If you are trying to use local clays for brick or tile or even pottery production, characterizing the available materials is the first step. But how? This is the kind of data a lab might submit and perhaps you wonder about its value? We feel traditional ceramics technology is fundamentally relative. A history of many reports like these, in context with other data, might be good for mining companies to determine if new stockpiles have any shifts in certain specific properties. But as a way to understand the utility of a clay for a specific purpose, this contextless report is of little use. It is also a tunnel vision view, looking at only one temperature. On the other hand, simple procedures like the SHAB test provide a hands-on way to understand what a clay actually is.

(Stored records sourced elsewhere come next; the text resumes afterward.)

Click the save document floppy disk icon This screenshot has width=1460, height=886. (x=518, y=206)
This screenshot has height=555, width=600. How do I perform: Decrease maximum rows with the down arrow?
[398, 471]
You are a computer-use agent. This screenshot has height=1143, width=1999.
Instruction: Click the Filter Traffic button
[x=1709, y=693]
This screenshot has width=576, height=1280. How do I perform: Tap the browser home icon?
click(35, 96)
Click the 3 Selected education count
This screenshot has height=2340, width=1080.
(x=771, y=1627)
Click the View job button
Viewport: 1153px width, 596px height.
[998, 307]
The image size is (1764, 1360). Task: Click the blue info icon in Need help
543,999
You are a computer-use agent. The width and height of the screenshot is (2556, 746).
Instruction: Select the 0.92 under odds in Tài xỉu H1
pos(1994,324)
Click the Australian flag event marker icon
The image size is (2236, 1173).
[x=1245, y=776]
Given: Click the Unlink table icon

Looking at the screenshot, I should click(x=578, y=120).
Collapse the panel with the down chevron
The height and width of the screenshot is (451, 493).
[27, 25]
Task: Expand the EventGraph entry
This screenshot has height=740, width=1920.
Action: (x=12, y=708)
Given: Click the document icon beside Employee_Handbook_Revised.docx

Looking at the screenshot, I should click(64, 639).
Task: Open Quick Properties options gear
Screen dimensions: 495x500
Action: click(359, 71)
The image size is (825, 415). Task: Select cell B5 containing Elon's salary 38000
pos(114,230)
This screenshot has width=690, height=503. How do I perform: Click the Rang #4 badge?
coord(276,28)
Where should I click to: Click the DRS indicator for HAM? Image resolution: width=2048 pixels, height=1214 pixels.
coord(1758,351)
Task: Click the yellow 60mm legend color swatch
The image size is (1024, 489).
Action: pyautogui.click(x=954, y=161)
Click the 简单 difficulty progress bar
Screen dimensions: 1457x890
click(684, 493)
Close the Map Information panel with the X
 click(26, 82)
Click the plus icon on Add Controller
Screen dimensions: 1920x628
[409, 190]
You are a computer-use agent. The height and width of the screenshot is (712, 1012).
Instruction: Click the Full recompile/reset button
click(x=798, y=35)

Factory technicians often just see clay materials or bodies as data sheets full of numbers. Similarly, knowing the statistics of a pro sport can make one feel like an expert. But there is no substitute for actually playing! Likewise, taking the time to actually slurry up a clay body and hand-make and fire ware using it is the way to really notice it’s characteristics. I make coffee mugs, doing it the same way each time. Notice what these mugs tell me. The rims have pulled oval, the color is dark and solid and the foot is plucking: The body is too vitreous. Sandy particles can be felt on the rims (also felt during trimming and throwing). When pulling the handles splits formed, indicating low plasticity (this was also evident during throwing, I was unable to pull the walls as thin as normal). Dry strength is low, the lower handle-join dry-cracked on the convex side. The inside glaze is also revealing that iron speckle is excessive.
These bricks are being extruded in India and the plant is suffering drying cracks. A consultant recommended the addition of lignosulphonate (at a cost of $800/ton) as a solution. But before adding such a large expense, some obvious changes seemed in order first. The technician knew the plasticity index of the clay (a measurement used for soils) but he did not have records of its drying shrinkage, water permeability, drying strength or drying performance. When problems like this arise the value of such becomes evident - that knowledge provides direction when things like this happen. It would answer some questions. Is cracking happening because of lack of drying strength or plasticity or because drying shrinkage is too high. The splitting along the corner of the extrusion is a clue that plasticity could be lacking - that could be solved by a small bentonite addition or reduction in grog. If permeability is low an increase in grog might be needed (if the pugmill can extrude slugs with a smooth edge and corner). Notice the cracks that start from those splits (lower left). But also notice how the top edge has shrunk while the center section has not. That indicates a drying process that is not engineered to subject all surfaces to equal airflow (sure enough, these are being dried outside in the sun and wind). Another factor is cross-section: The round holes create variations in thickness that exceed 300%, square holes with round corners would be better. Given the location and economic realities, the change to square holes might be enough to ignore all the other issues and get away with it.
In ceramics, this normally refers to the process of doing physical or chemical testing on a raw material to accurately describe it in terms of similar ones.
Brick-making is surprisingly demanding. Materials blending and processing, forming, drying and firing heavy and thick objects as fast as possible are like no other ceramic manufacturing challenge.